And since her worst-kept secret became public on Jan. 18, the USD Index has been under fire ever since. Furthermore, as her words instill the EUR/USD with borrowed confidence, the precious metals are displaying the same bold behavior.
Please see below:
However, despite the narrative overpowering reality, the Eurozone fundamentals don’t support the recent rally. And why is this important? Because as you can see from the chart above, as goes the EUR/USD, so go the PMs.
Yesterday, European Central Bank (ECB) President Christine Lagarde revealed that the Eurozone economy likely shrank in the fourth quarter – all but sealing a double-dip recession.
Please see below:
Figure 8 – (Source: Bloomberg/ Holger Zschaepitz)
In contrast, the Federal Reserve Bank of Atlanta’s GDPNow forecasting model (as of Jan. 21) has the U.S. economy expanding by 7.5% in Q4. Furthermore, even if we take the Atlanta Fed’s estimate with a grain of salt, the Blue Chip consensus (forecasts made by private-sector economists) is for growth of nearly 4.0% (tallied as of early January). And even more telling, economists with a bottom 10% Q4 GDP forecast (see Figure 9 – the shaded light blue area below) still expect positive growth.
The bottom line?
We can now add the Eurozone GDP to the long list of relative underperformances.

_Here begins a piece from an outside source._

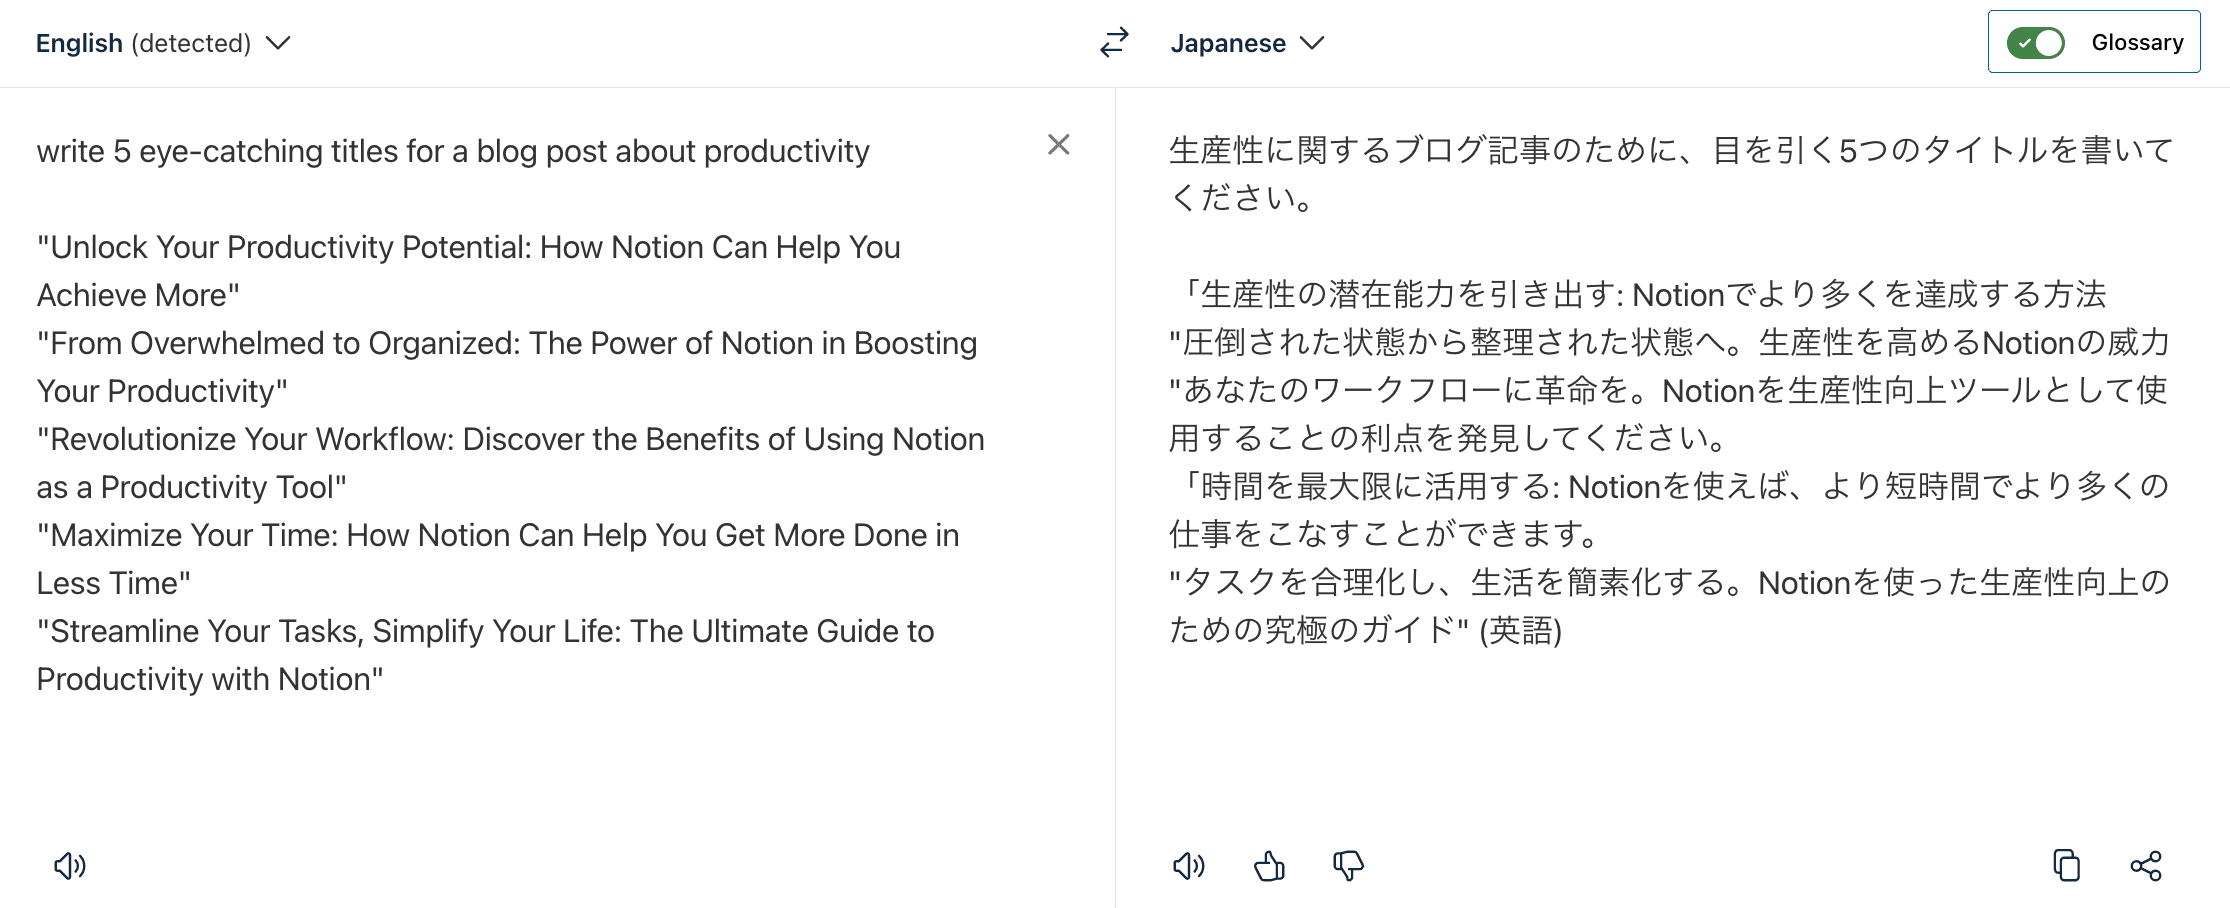
Task: Clear the source text with the X
Action: point(1058,145)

Expanding on the above, European consumer confidence (released yesterday) went backwards again in January and is now less than 10 points above its April low. Furthermore, the current reading is still well-below the long-term average.
On Jan. 8, I highlighted the significant divergence between European CPI and U.S. CPI (inflation). For context, European CPI was – 0.30% in December (negative for five-straight months), while U.S. CPI was 0.40% in December (positive for seven-straight months).
Weak CPI is a precursor to a weaker euro. Why so? Because since asset purchases fail to produce any real economic growth, the ECB will be forced to lower interest rates to stimulate the economy. As a result, the cocktail of paltry economic activity and lower bond yields leads to capital outflows as foreign (and domestic) investors reallocate money to other geographies (like the U.S.). Thus, capital will likely exit the Eurozone and lead to a lower EUR/USD.
Well, it’s exactly what the ECB is doing.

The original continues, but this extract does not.